Konkurrenz der Nationalstaaten
Schon 1918 aber war offensichtlich, dass die Konkurrenz der imperialen Nationalstaaten in den ersten Weltkrieg geführt hatte und dass eine Erhebung des Nationalstaats zum Credo der zukünftigen Weltordnung zu einer Wiederholung der Konflikte führen würde, statt der Entwicklung einer offenen Weltwirtschaft und Weltkultur förderlich zu sein.
Angesichts der heutigen Globalisierung sind die Nationalstaaten nur noch Relikte, die von internationalen Monopolen zur Durchsetzung ihrer örtlichen oder regionalen Interessen benutzt werden.
Gleichzeitig müssen die einzelnen Staaten in Konkurrenz zu allen anderen auf die knapper werdenden Ressourcen zugreifen.
Ein globales prekäres Patt ist entstanden, in dem die Weltmacht USA sich auf nationale Interessen zurückzieht, zugleich aber die bestehende globale Nationalstaatsordnung unter Einsatz der globalen Machtapparate einer Weltmacht sprengt.
Demgegenüber steht der Vielvölkerstaat Russland, der sich im Interesse des eigenen Überlebens gezwungen sieht, die Nationalstaatsordnung zu verteidigen.
In dieser Anordnung der Widersprüche stimmt keiner der herkömmlichen Begriffe vom Staat mehr. Nur das ist klar: Im Ergebnis läuft beides, Trumps Angriff auf die marode nationalstaatliche Weltordnung von heute wie deren Verteidigung durch Putin, auf die Zementierung des Credos vom einheitlichen Nationalstaat und damit auf eine Verschärfung der darin liegenden Konkurrenz hinaus. Ideen, die über die bestehende nationalstaatliche Grundordnung hinaus den Weg weisen könnten, stehen weder bei Trump noch bei Putin auf der Tagesordnung.
Die Krise eine Chance?
Klar gesagt: Die so entstandene Lage ist nicht nur krisen-, sie ist kriegsträchtig. Sie wird zurzeit nur durch die Existenz der Atomwaffen in der Waage gehalten.
Es ist offensichtlich:
Eine tiefgreifende Veränderung muss her, welche die überfällige nationalstaatliche Ordnung, das heißt, die Unterwerfung des gesamten Lebens unter die staatliche monopolisierte wirtschaftliche Dominanz überwindet
Ohne die Welt im Gegenzug dem unkontrollierten Zugriff globaler Monopole auszuliefern, versteht sich.
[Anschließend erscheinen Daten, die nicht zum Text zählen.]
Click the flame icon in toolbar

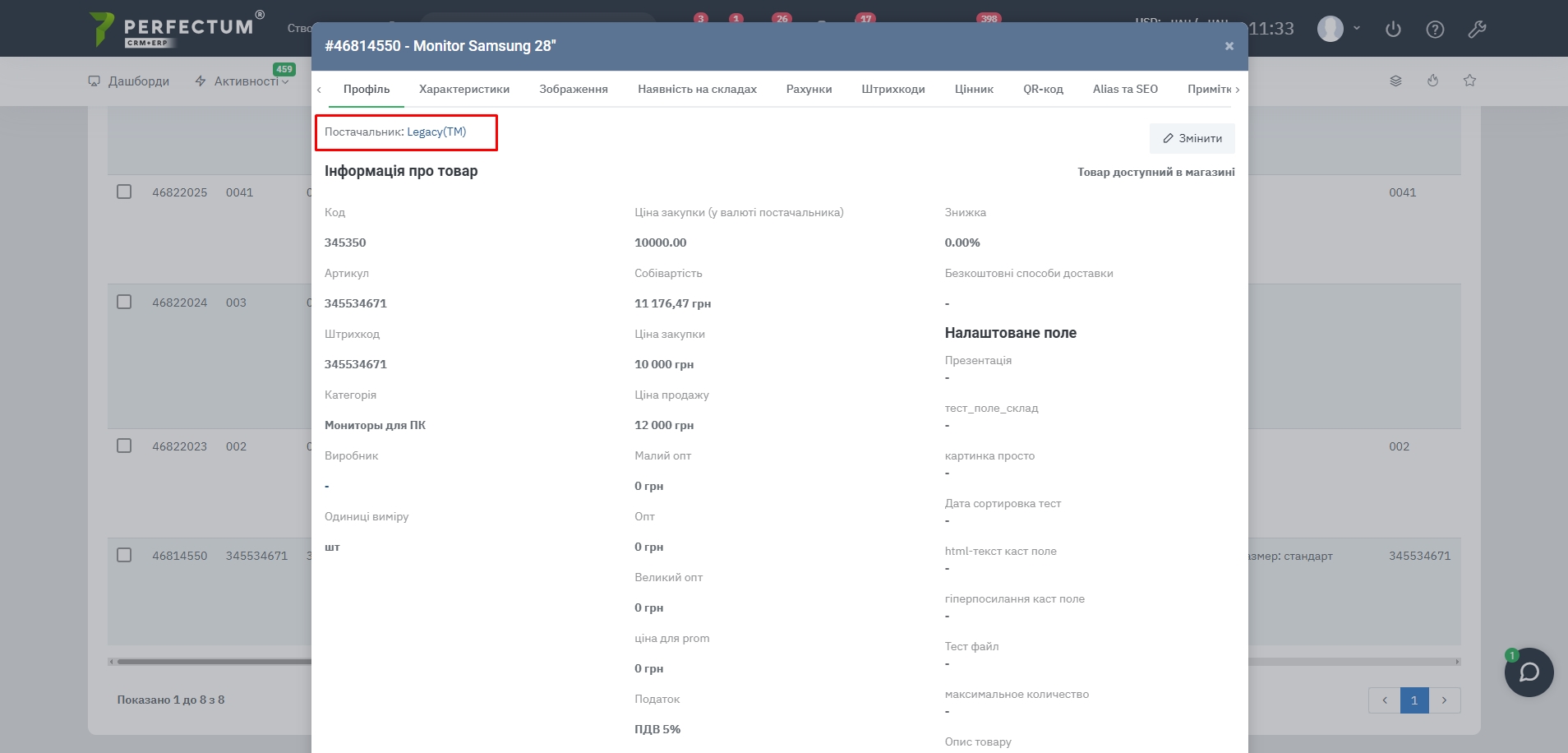1432,81
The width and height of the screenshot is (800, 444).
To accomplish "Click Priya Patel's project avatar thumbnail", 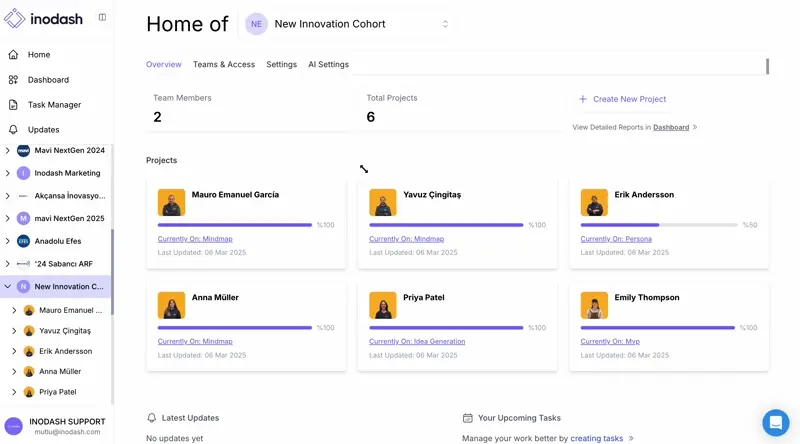I will click(x=382, y=305).
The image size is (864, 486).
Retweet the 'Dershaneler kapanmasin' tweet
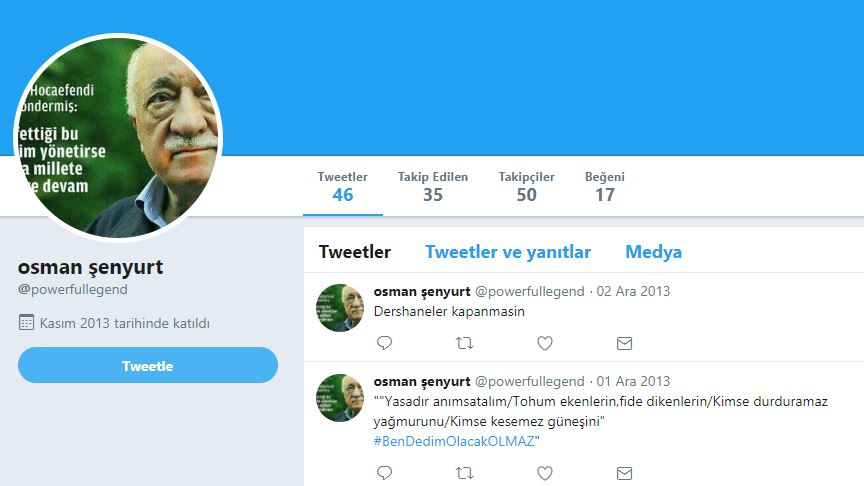click(x=465, y=343)
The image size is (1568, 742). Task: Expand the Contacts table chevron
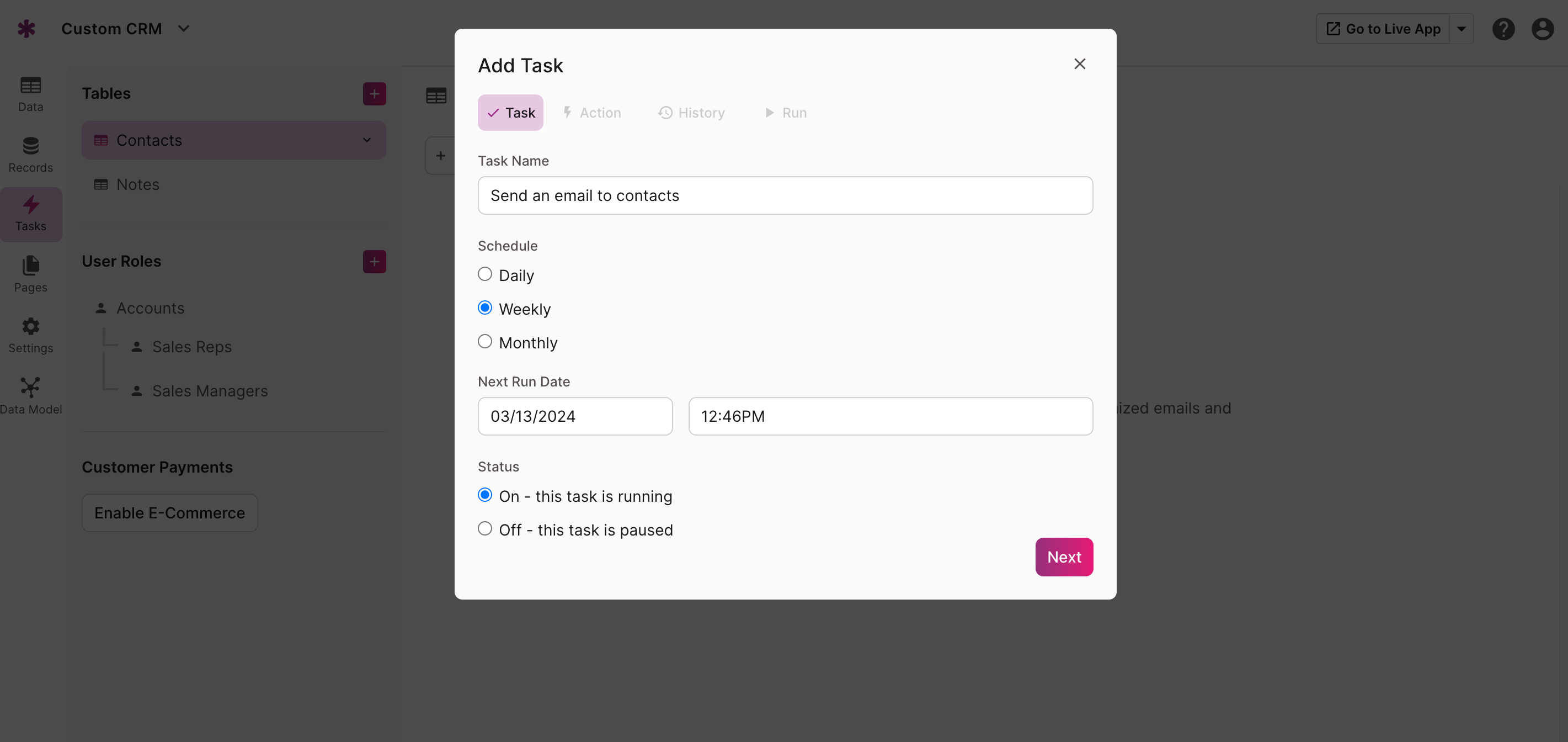click(367, 140)
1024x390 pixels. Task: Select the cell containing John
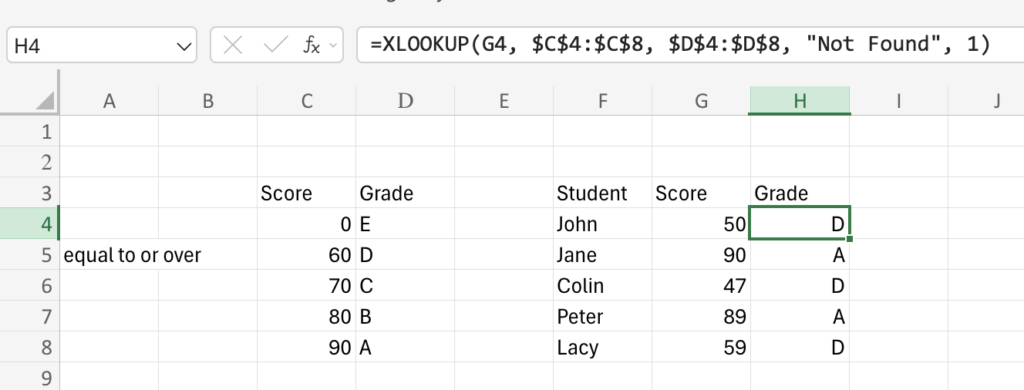pyautogui.click(x=602, y=224)
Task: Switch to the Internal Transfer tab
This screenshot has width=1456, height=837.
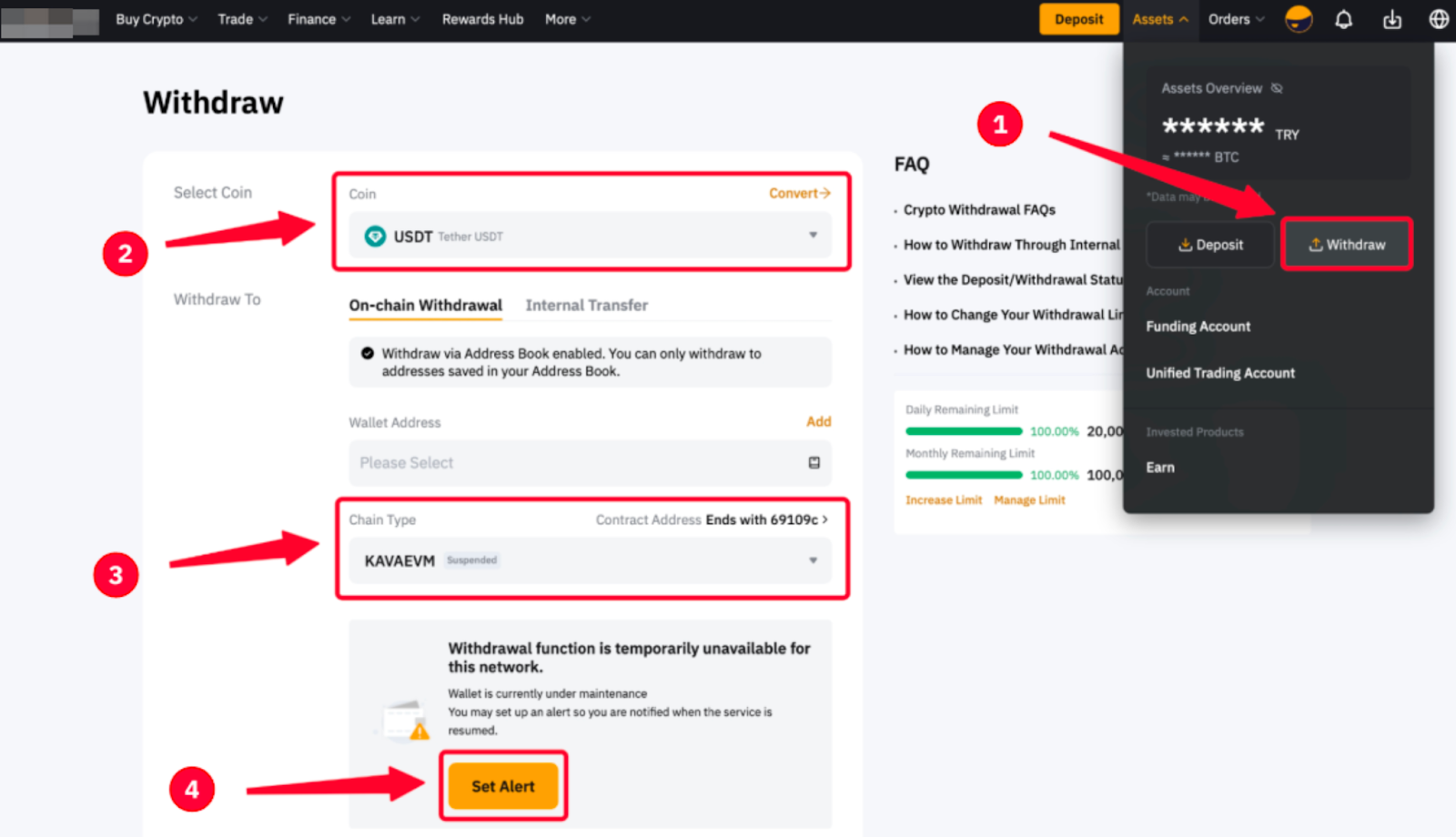Action: (586, 306)
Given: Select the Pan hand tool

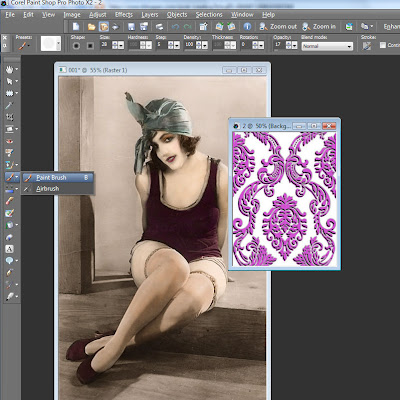Looking at the screenshot, I should tap(9, 69).
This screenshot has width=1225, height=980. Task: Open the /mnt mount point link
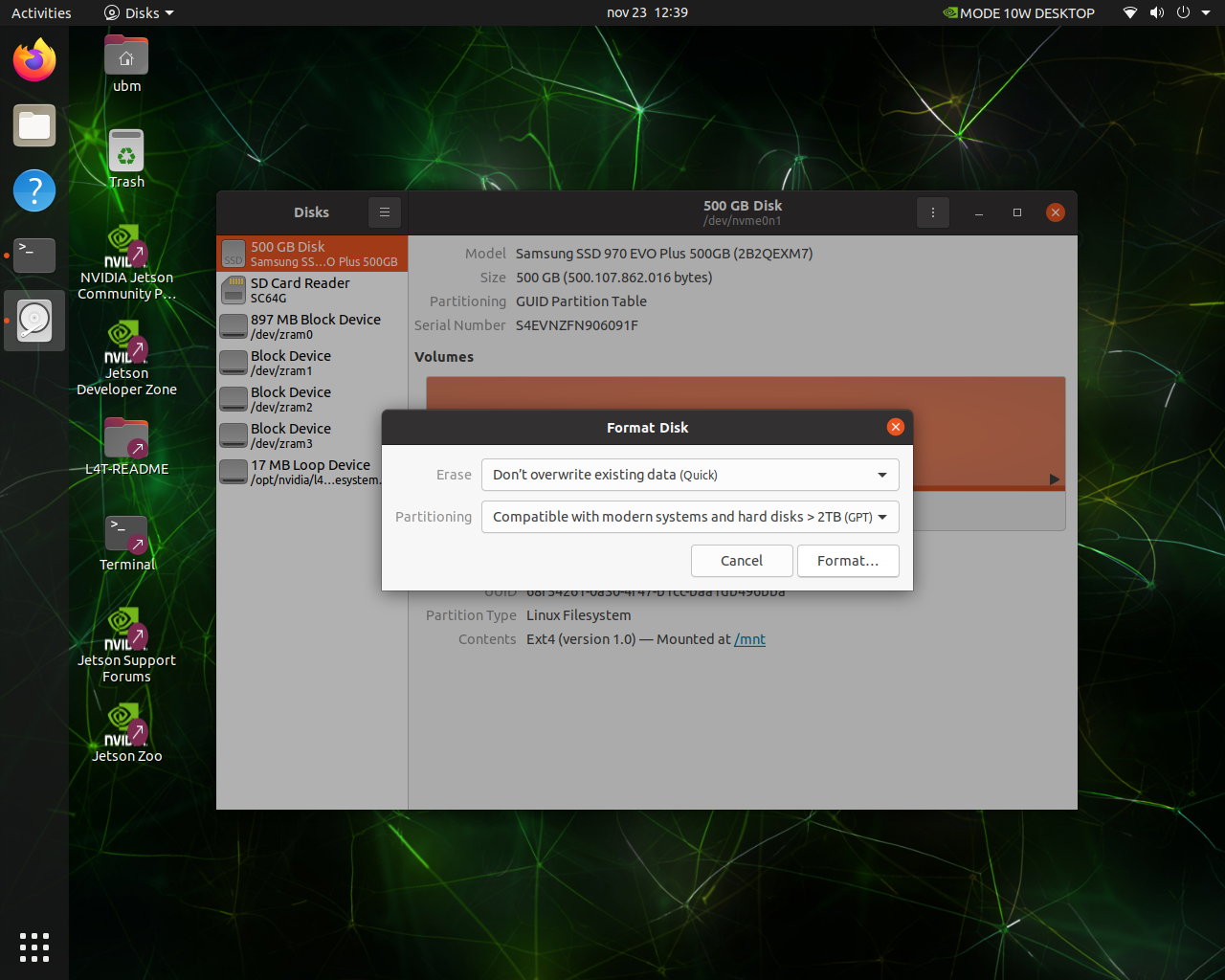(749, 639)
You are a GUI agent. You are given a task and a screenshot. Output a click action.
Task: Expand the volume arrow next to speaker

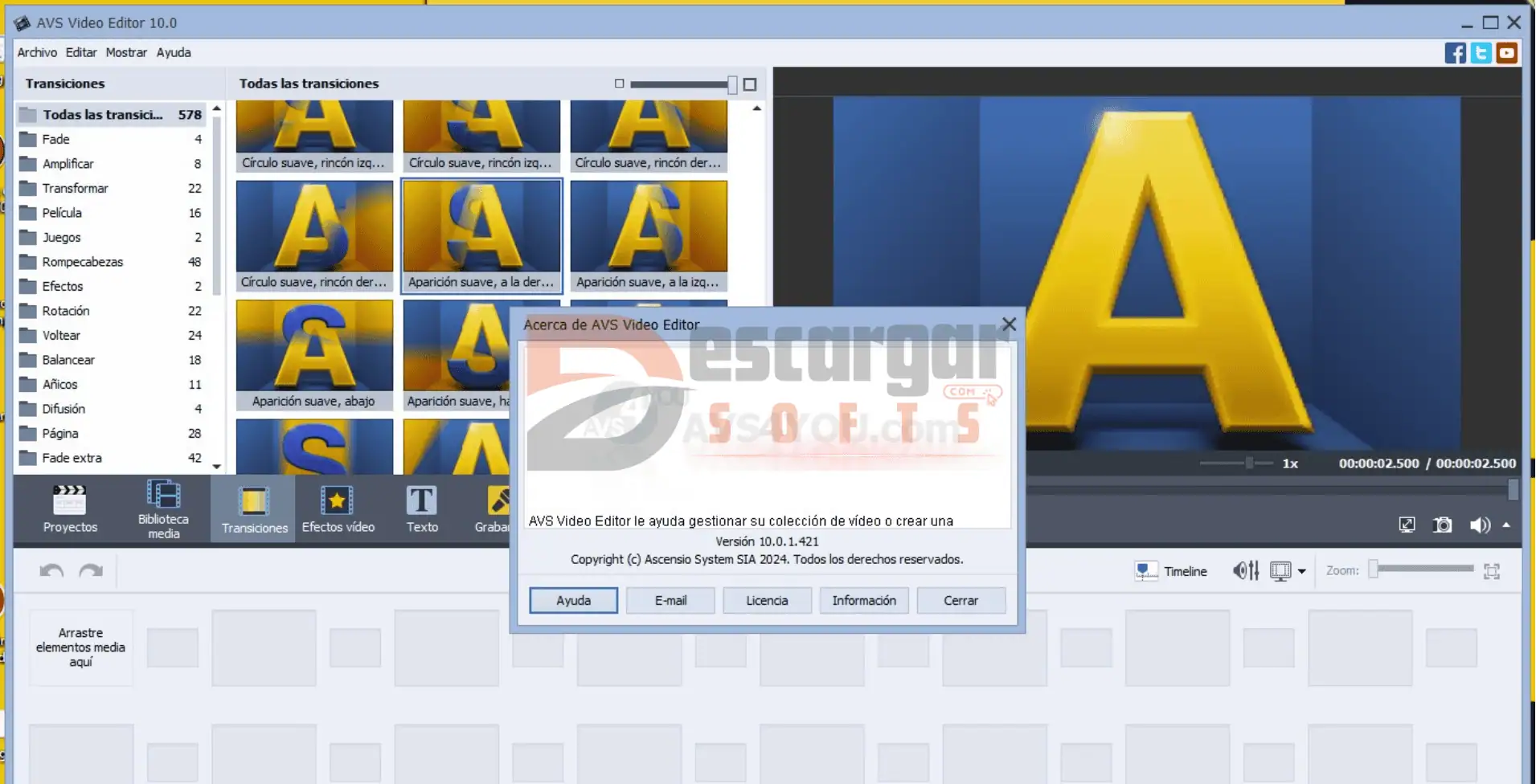pyautogui.click(x=1506, y=525)
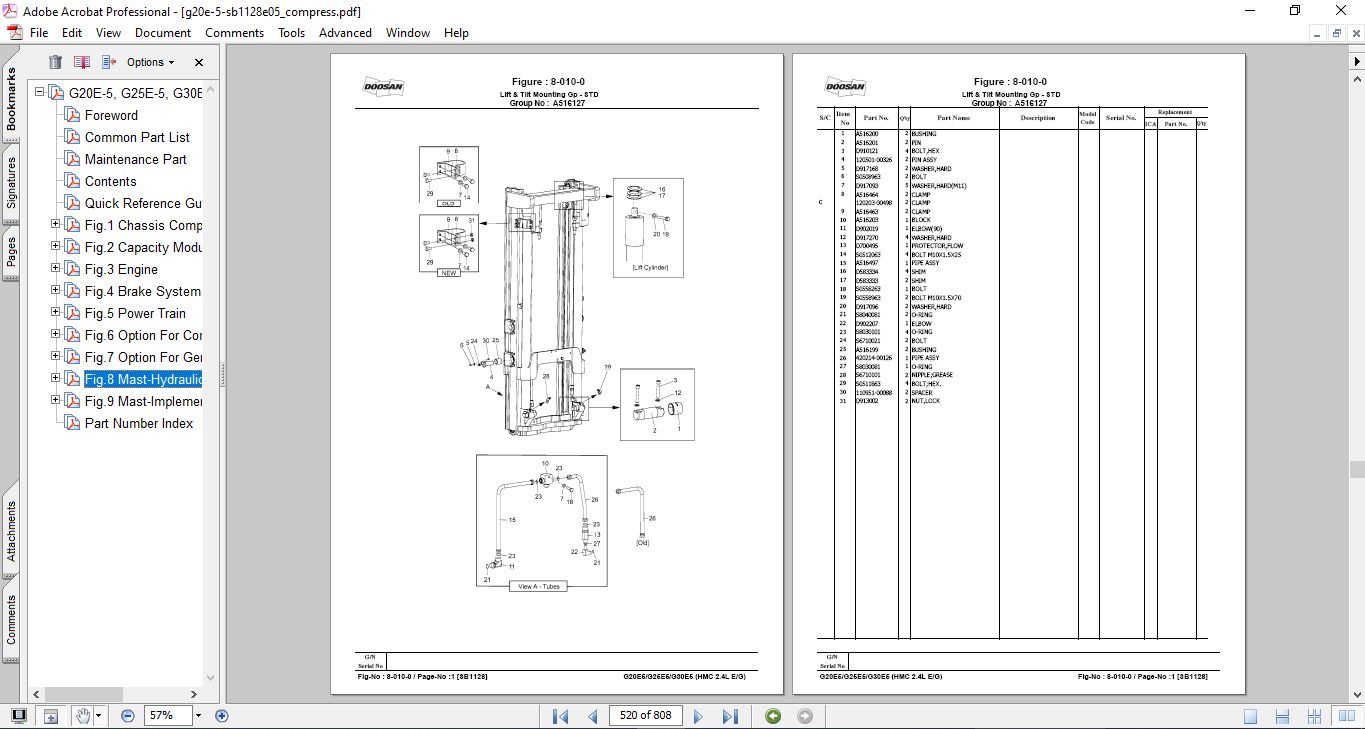Click the trash icon to delete bookmark
1365x729 pixels.
(55, 62)
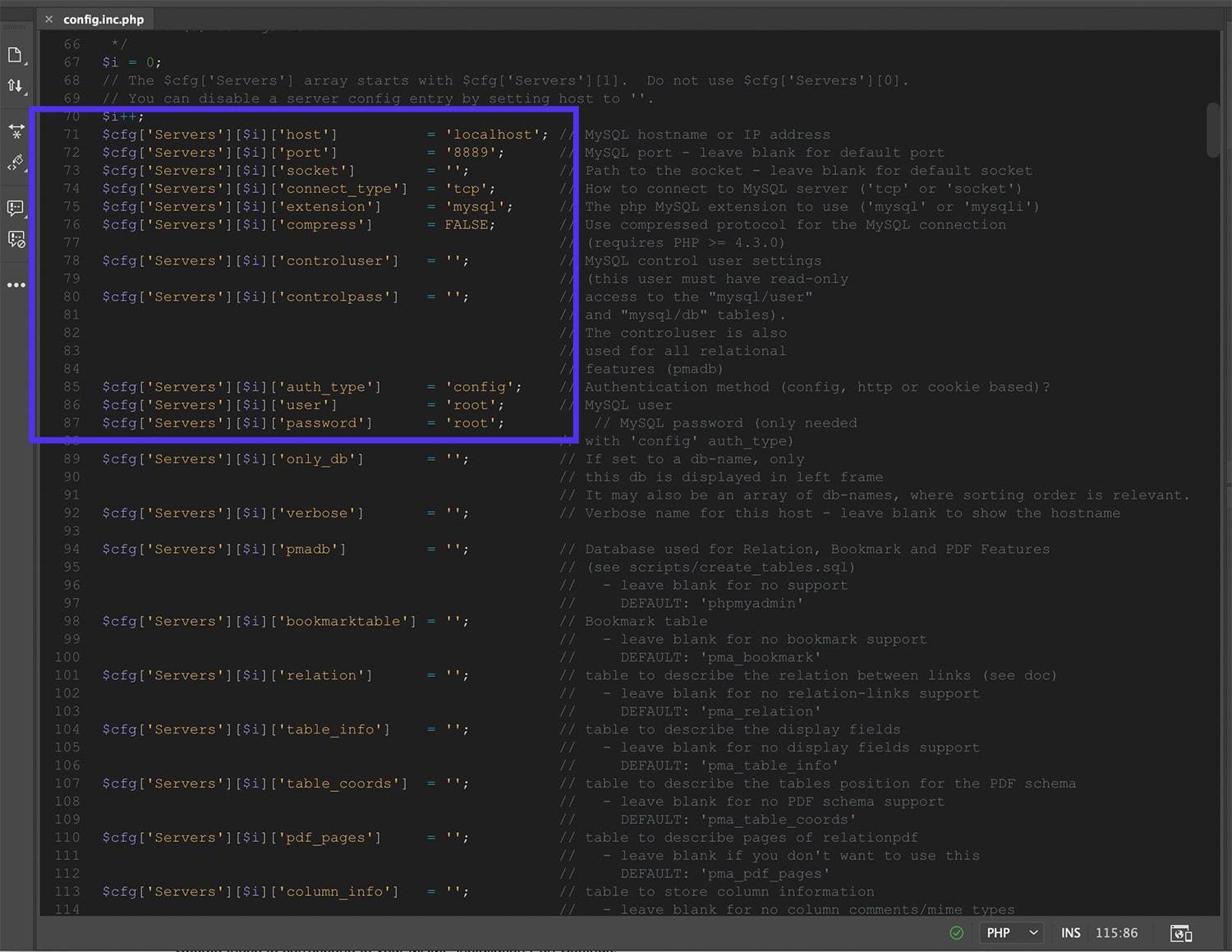Click the File Management arrows icon
Viewport: 1232px width, 952px height.
(16, 85)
Das dies keine Tagesaufgabe ist, liegt auf der Hand. Mehr als ein Einfrieren der laufenden Konflikte auf dem Niveau des prekären globalen Patts ist vor diesem Hintergrund nicht zu erwarten – weder von Trump noch von Putin. Wenn es gut kommt, schaffen sie es, das Patt zu halten. Das könnte die Basis sein, die Botschaft von Helsinki neu aufzugreifen, erweitert um die Aufgabe, Wege zur Entflechtung des einheitlichen Nationalstaats zu suchen, die es erlauben, Beziehungen zwischen den Menschen zu entwickeln, die nicht von ökonomisch dominierten Staatsinteressen monopolisiert werden, sondern am Wohl des Einzelnen und seiner Gemeinschaft orientiert sind.